Urban Food Chains

the links between diet and power

More to margins than money.

The Linlithgow committee made it clear to anyone who would listen, that there was more to determining a margin than taking procurement costs away from the current asking price. At one level, this is a tenable position, since a simple rule of thumb would refer to the difference between cost price and selling price as the profit or margin. This discussion was taking place in the dawn of radio broadcasting and there was a steady stream of demands for prices and market data to be made available on the new service, which had yet to develop a full set of public service expectations. There is no way of knowing who exactly was keen to learn the latest market data, but it is likely that a high proportion would have had a professional interest in market movements. Linlithgow and his committee members were adamant that: “…a crude comparison of producers’ or wholesale and retail prices would convey little to the consumer…” The end user, paying the full and final price is unlikely to look much further than a crude comparison, price being only one single aspect of a more complex transaction.

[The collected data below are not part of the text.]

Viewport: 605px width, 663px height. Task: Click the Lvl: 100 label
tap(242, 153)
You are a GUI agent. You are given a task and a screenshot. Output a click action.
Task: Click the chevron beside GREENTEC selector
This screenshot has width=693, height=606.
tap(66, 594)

The market variables that determine the range of prices asked for a product will reflect, at the very least, a product’s provenance, its grade, (including ripeness or shelf life), as well as the number of outlets or sources which can supply the required quantity on the required date. It is only fair to observe that price and time often form an unholy alliance that pushes prices up dramatically. A little knowledge is a dangerous thing, too. The more you know about something, the greater its value and interest becomes. Needless to say, a product can also change on its way to the end user: large primal cuts of meat would be unmanageable in a domestic kitchen and yet they would be a tad cheaper by weight, reflecting the work that will be carried out between a meat trader buying a side of beef and a retail butcher cutting up stewing steak, for instance. Two prices might not be comparable for a host of reasons. In many ways, money is an incredibly blunt instrument when trying to make intelligent distinctions. But Linlithgow would probably have settled for a crude measure of value when faced with some of the alternatives: “We understand, however, that the Ministry has under consideration a proposal to publish regularly comparative index numbers which will indicate the movement of wholesale or retail prices.”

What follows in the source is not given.